On January 25, 2012, Brown announced via his official Twitter account that the lead single from his fifth studio album Fortune would be called "Turn Up the Music", tweeting "New FORTUNE single coming 1/26!!! TURN UP THE MUSIC!!!!". It replaced "Biggest Fan" and "One Of Those Nights", which had each previously been announced as the lead single. The following day, both the single and its artwork were posted online, showing Brown wearing an unbuttoned shirt and a fedora, while words in different languages are displayed. "Turn Up the Music" was officially sent to contemporary hit radio playlists in the United States on February 7, 2012. It was released as a one-track digital download in Oceania and most European countries on February 10, 2012. However, in the United Kingdom, "Turn Up the Music" was released as a three-track digital download on March 25, 2012, which contained Brown's previous single "Strip" and the Invaderz remix of "Yeah 3x" (2010). It was also released as a two-track CD single in Germany on April 6, 2012, including "Strip" as a B-side.

An unofficial remix of "Turn Up the Music" made by DJ Pauly D, premiered on Ryan Seacrest's morning radio show On Air with Ryan Seacrest on February 14, 2012. The official remix of "Turn Up the Music" premiered online on February 20, 2012, and features Brown's former girlfriend Rihanna. Brown previously hinted via Twitter that Rihanna would be the featured artist on the remix, after rumors that he would feature on the remix of her single "Birthday Cake" (2012) sparked media controversy, due to the fact that Brown physically assaulted Rihanna before a Pre-Grammy Awards party in 2009. The remix marks the first collaboration from the two singers since they last collaborated on "Bad Girl" (2009).

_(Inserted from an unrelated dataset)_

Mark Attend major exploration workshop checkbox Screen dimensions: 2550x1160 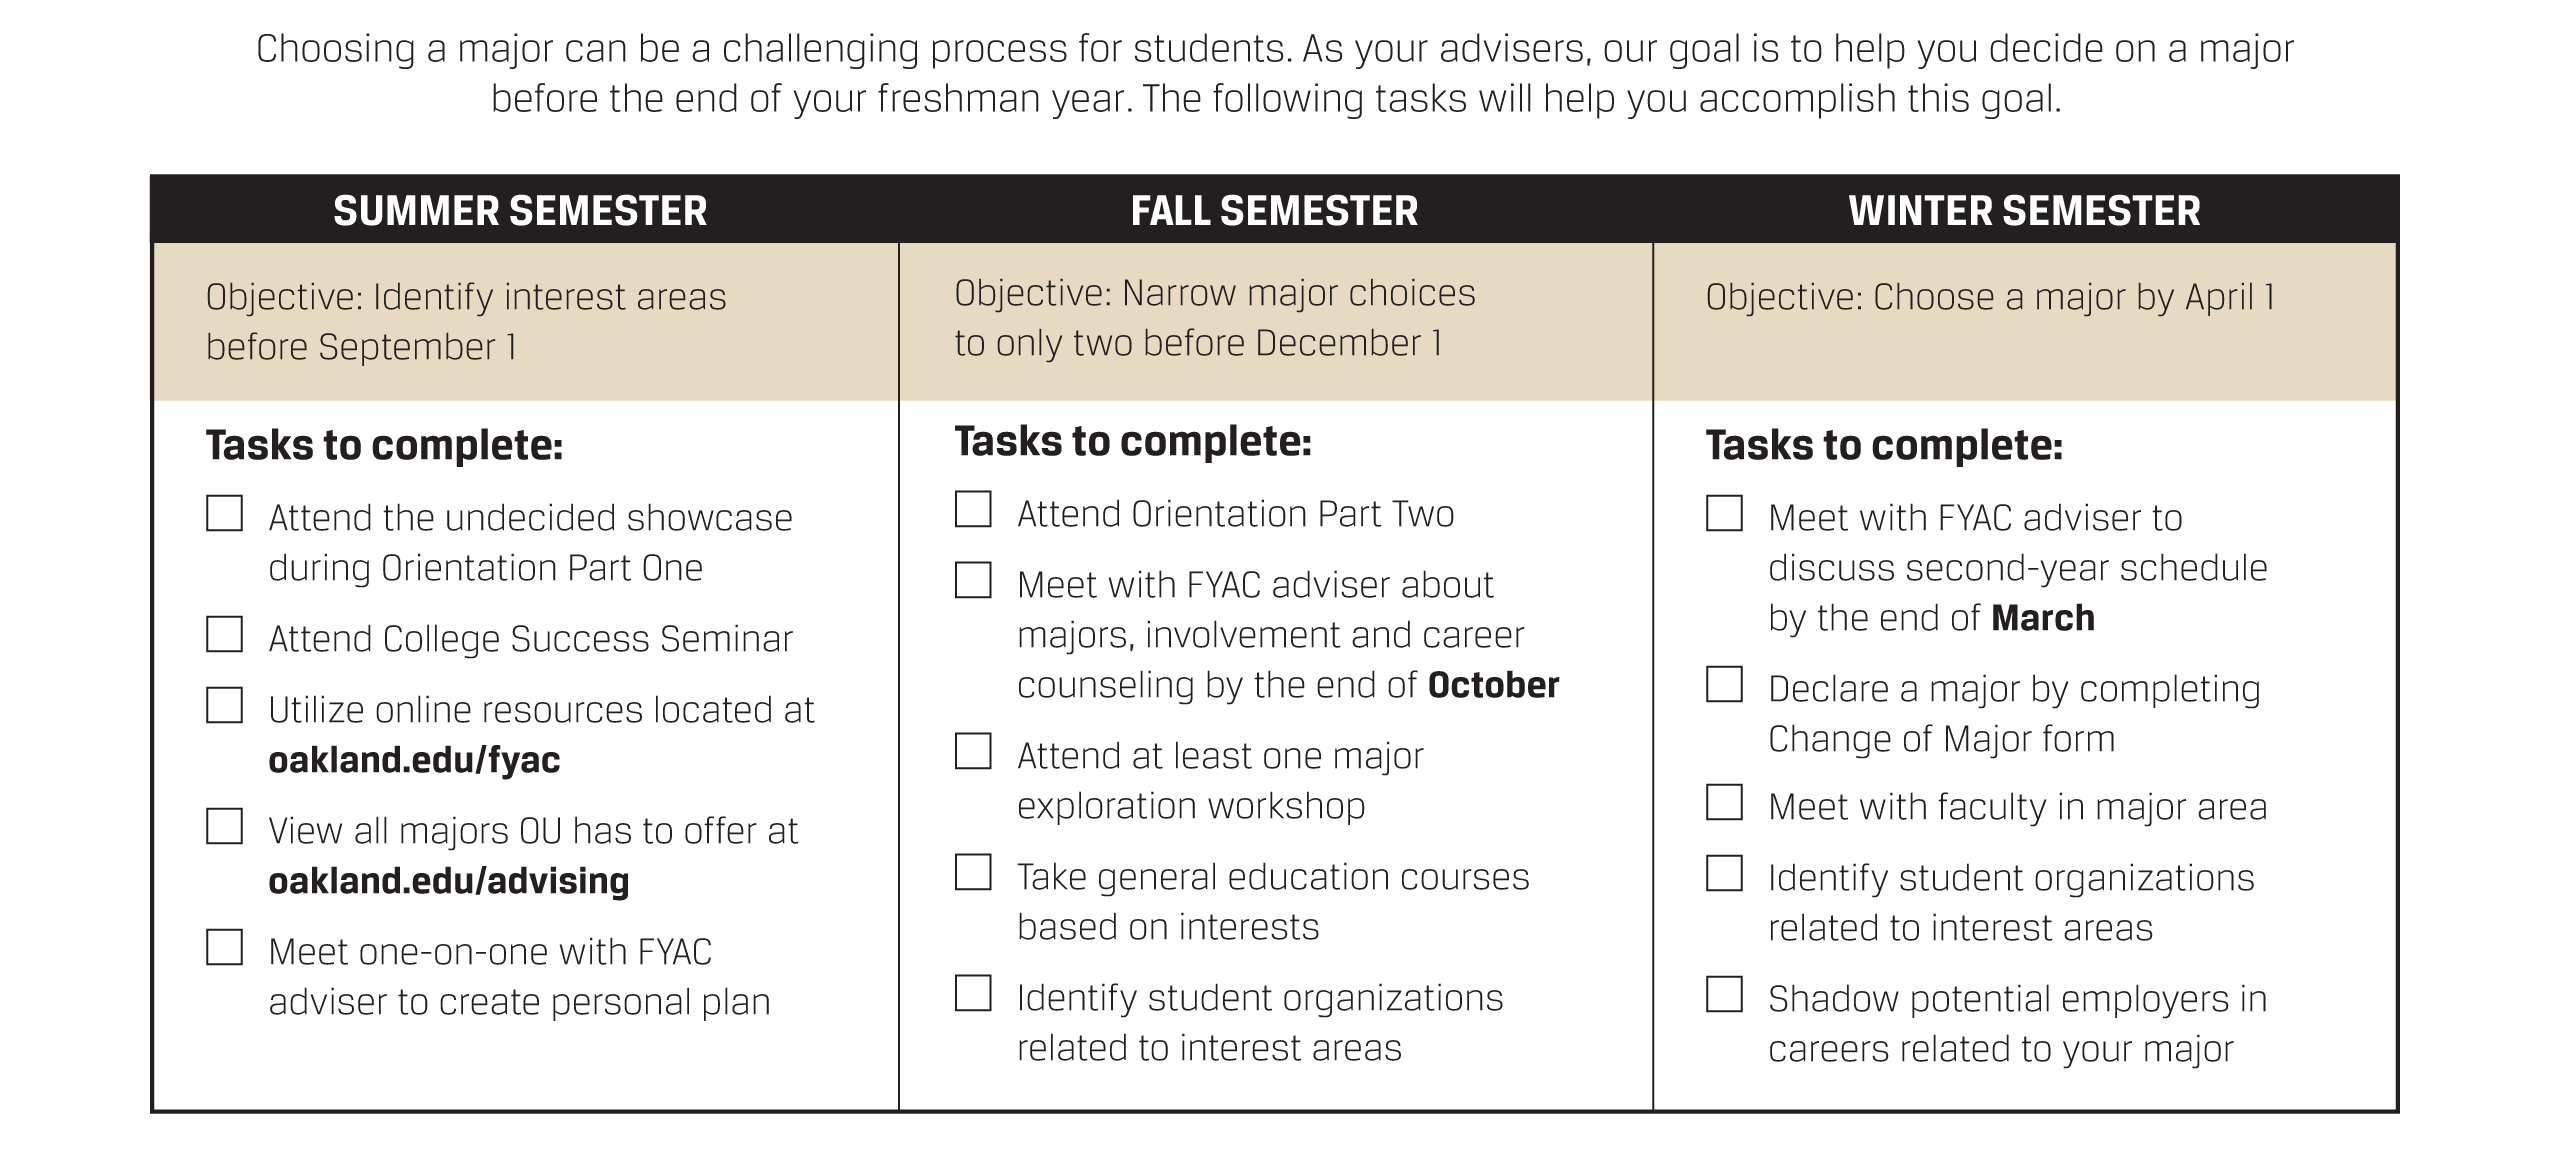click(973, 752)
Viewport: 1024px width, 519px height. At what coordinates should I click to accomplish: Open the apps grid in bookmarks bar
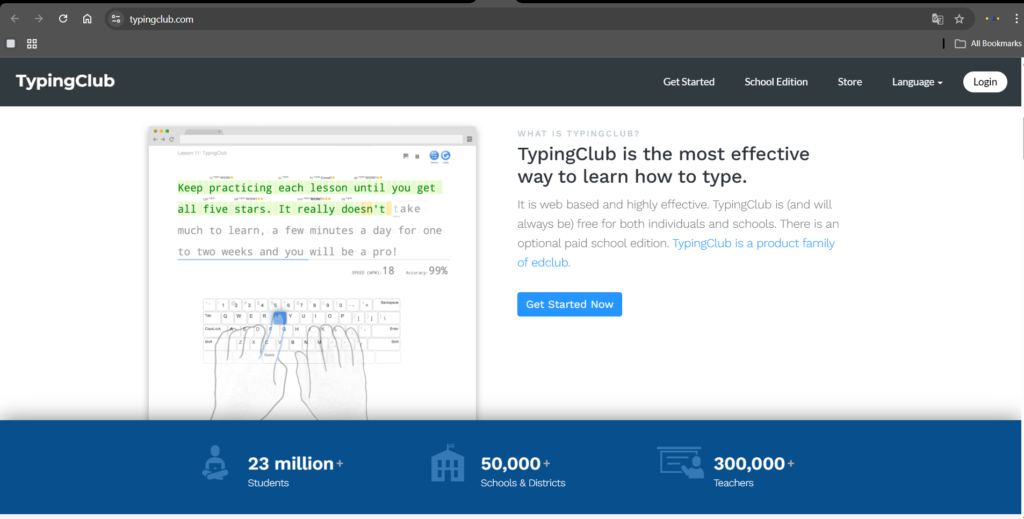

==Composition and lyrics==

"Turn Up the Music" is an uptempo electronic dance, and house song, which last for a duration of three minutes and forty-nine seconds. Instrumentation is provided by pulsating beats, synthesizers and percussion. Rap-Up described the production as "synth-heavy". The second verse opens with Brown singing "Turn up the music cause the sun just came up / Turn up the music if they try to turn us down / Turn up the music cause I'm trying to hear the speakers blow / Turn up the music, fill your cup and drink it down". It is then followed by repeated chants of "If you're sexy and you know it put your hands up in the air". Jason Lipshutz of Billboard noted that the chanting was a reference to LMFAO's "Sexy and I Know It" (2011). Andy Kellman of AllMusic likened the song to Baltimora's "Tarzan Boy" (1985). The song's hook resembles the hook in Toulouse by Nicky Romero. It is written in a key of C# major and composed with a tempo of 130 beats per minute.

== Music video ==

=== Background ===
| | We wanted to make sure that people, when they watch this, they feel like they're in this video ... We wanted to give it personality, we wanted to make it fun, we wanted everybody to see this and wish they were there. |
—Godfrey Taberez on the video's development.
The accompanying music video for "Turn Up the Music" was directed by Godfrey Taberez and Brown, and filmed in Los Angeles, California on February 1–2, 2012. It was produced by Andrew Listermann of Riveting Entertainment. On February 2, 2012, Brown revealed details about the video via his official Twitter account, tweeting "I'll let you guys judge but this Turn Up the music video hands down is probably my best video by far!!!". Several images from the shoot were leaked online the same day, showing Brown in the passenger seat of a classic car, and standing shirtless on top of a vehicle with a group of people. Another image showed one of the dancer's face covered with a "wild mask". A behind-the-scenes video clip was posted online on February 14, 2012. The video showed Brown, dressed in a black suit, performing dance routines with several backup dancers in a club, surrounded by people wearing animal heads. Another scene showed Brown dancing in the rain and in the streets. The music video premiered online on February 17, 2012, and features a cameo appearance by hip hop trio The Rej3ctz.

=== Synopsis ===

A screenshot of Brown (pictured) hailing a futuristic hover-cab in the music video.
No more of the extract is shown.